Using galloc sequences in BDR3

Luciano Botti
Luciano Botti
  • Updated

In this article we will explain how to use Globally-allocated sequences (or simply galloc) through a simple example.

Introduction

Globally-allocated sequences (galloc) let you allocate a range of a sequence to a BDR node. As this ranges became reserved for future usage, it provides a transparent way to generate unique ids using sequences across the whole BDR group.

Galloc sequences support all sequence data types provided by PostgreSQL: smallint, integer and bigint. Based on the datatype of the sequence, each node is given a range or chunk to use:

  • smallint - seq_chunk_size = 1000
  • integer - seq_chunk_size = 1000000
  • bigint - seq_chunk_size = 1000000000

When is the allocation happening?

When a BDR node uses the sequence for the first time, the node will allocate 2 chunks of seq_chunk_size, one for the current use plus a reserved chunk for future usage. This allocation process is done through a consensus call that needs the majority of the nodes to be present in the cluster.

After a node consumes all sequence values from the chunk is currently using, it will request for the next chunk available within the BDR cluster. In other words, when the node runs out of sequence values, will automatically perform a regular BDR RAFT consensus call again in order to maintain the reserved chunk size.

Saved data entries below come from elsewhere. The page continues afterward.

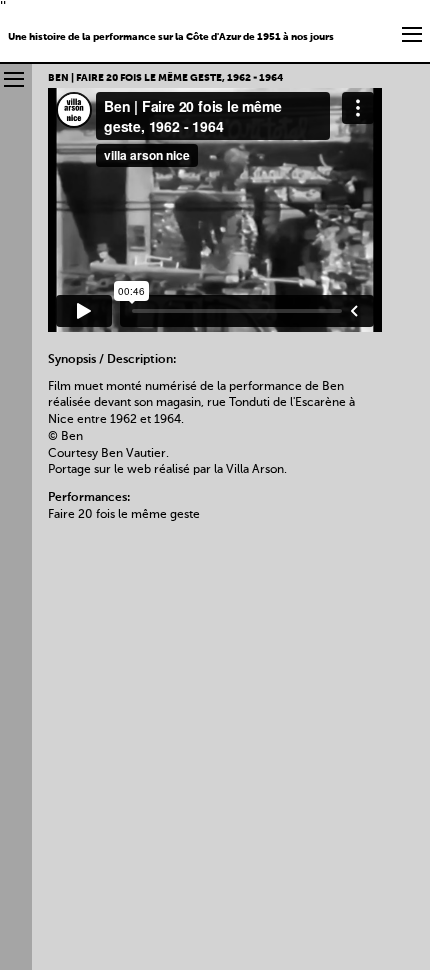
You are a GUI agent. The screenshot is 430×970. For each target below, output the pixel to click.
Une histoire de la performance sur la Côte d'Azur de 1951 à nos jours (171, 37)
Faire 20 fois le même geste (124, 515)
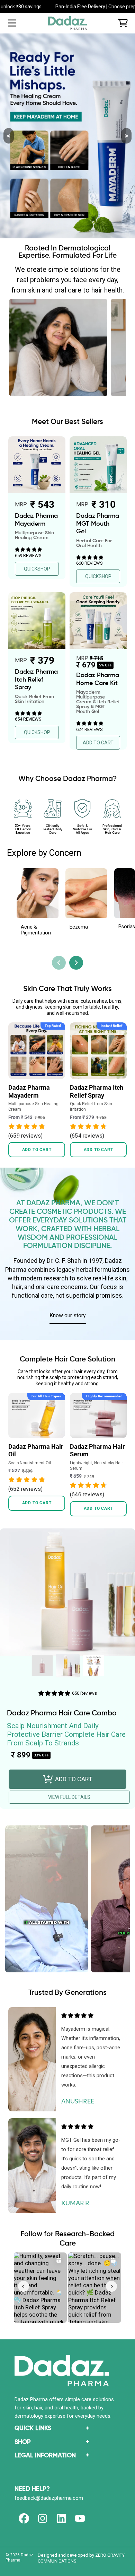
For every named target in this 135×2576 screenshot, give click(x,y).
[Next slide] (76, 963)
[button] (12, 23)
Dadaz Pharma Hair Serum (97, 1450)
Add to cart (37, 1149)
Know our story (68, 1315)
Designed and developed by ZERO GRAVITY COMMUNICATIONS (81, 2558)
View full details (69, 1797)
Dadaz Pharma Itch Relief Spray (96, 1091)
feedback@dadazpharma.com (49, 2498)
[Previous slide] (59, 963)
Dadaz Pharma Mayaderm (29, 1091)
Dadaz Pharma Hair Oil (35, 1450)
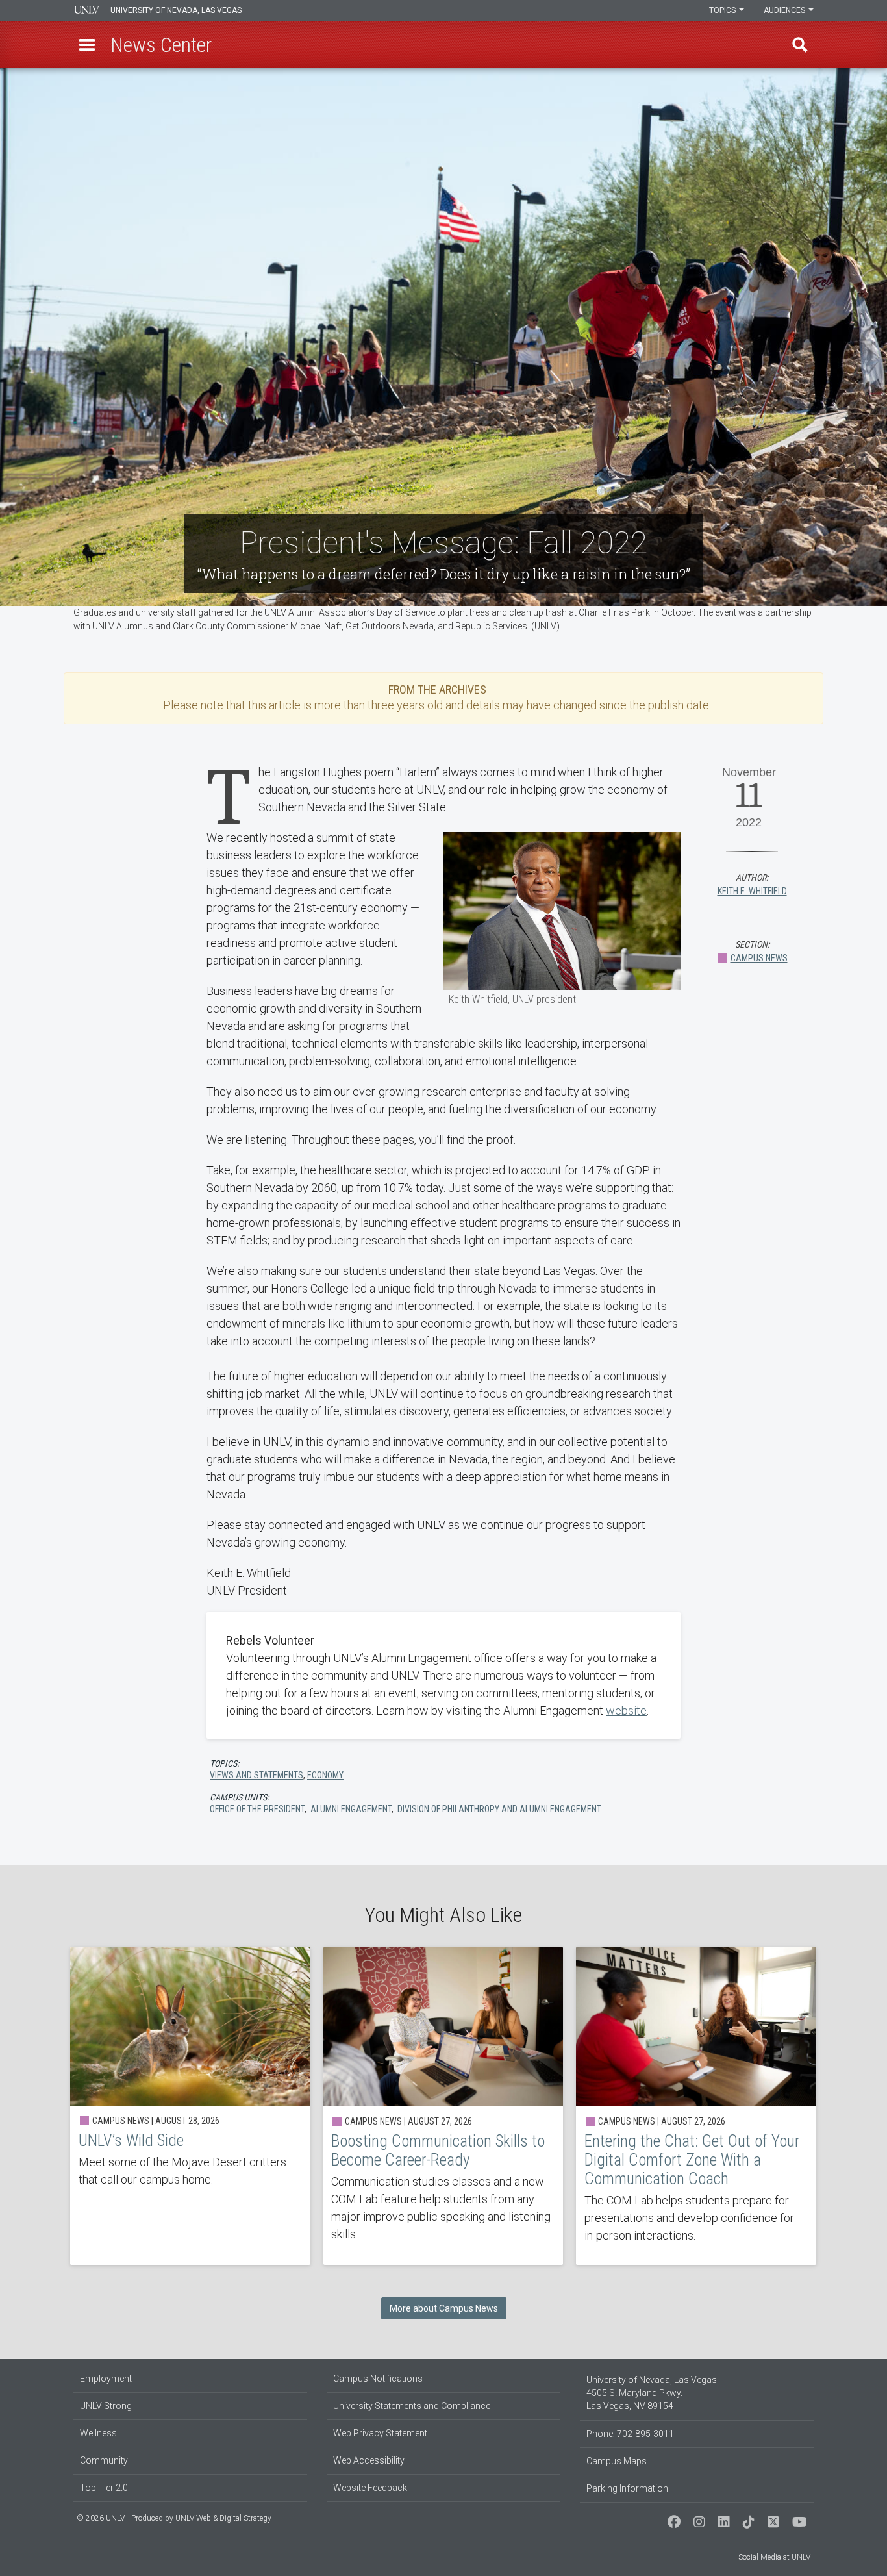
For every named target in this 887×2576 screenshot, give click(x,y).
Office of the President (257, 1809)
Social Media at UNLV (774, 2557)
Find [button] (800, 44)
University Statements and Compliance (411, 2406)
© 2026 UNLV (101, 2518)
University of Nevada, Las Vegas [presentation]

Usage example on global tables

Let's start with a simple table: public.categories. This table is defined as follows:

bdrdb=# \d public.categories
Table "public.categories"
Column | Type | Collation | Nullable | Default
category | integer | | not null | nextval('categories_category_seq'::regclass)
categoryname | character varying(50) | | not null |
Indexes:
"categories_pkey" PRIMARY KEY, btree (category)

The table has a few rows for now:

bdrdb=# SELECT * FROM public.categories;
category | categoryname
1 | Action
2 | Animation
3 | Children
(3 rows)

In this example the table public.categories belongs to bdrglobal replication set and all rows are replicated across other nodes in the cluster. The sequence owned by this table is public.categories_category_seq.

Pre-requisites

For galloc sequences to work there are a few pre-requisites:

  • The sequence should have the same starting value in all nodes.
  • The sequence kind should be changed to galloc.

In our example, as we have a few records on our table, we will need to restart the sequence from the last used value. So first we will need to run a DDL to change the starting value of the sequence on all BDR nodes:

ALTER SEQUENCE public.categories_category_seq START 3 RESTART;

And then change the sequence kind to galloc :

SELECT bdr.alter_sequence_set_kind('public.categories_category_seq', 'galloc');

NOTE: Is important to run the sentences in all nodes of the cluster.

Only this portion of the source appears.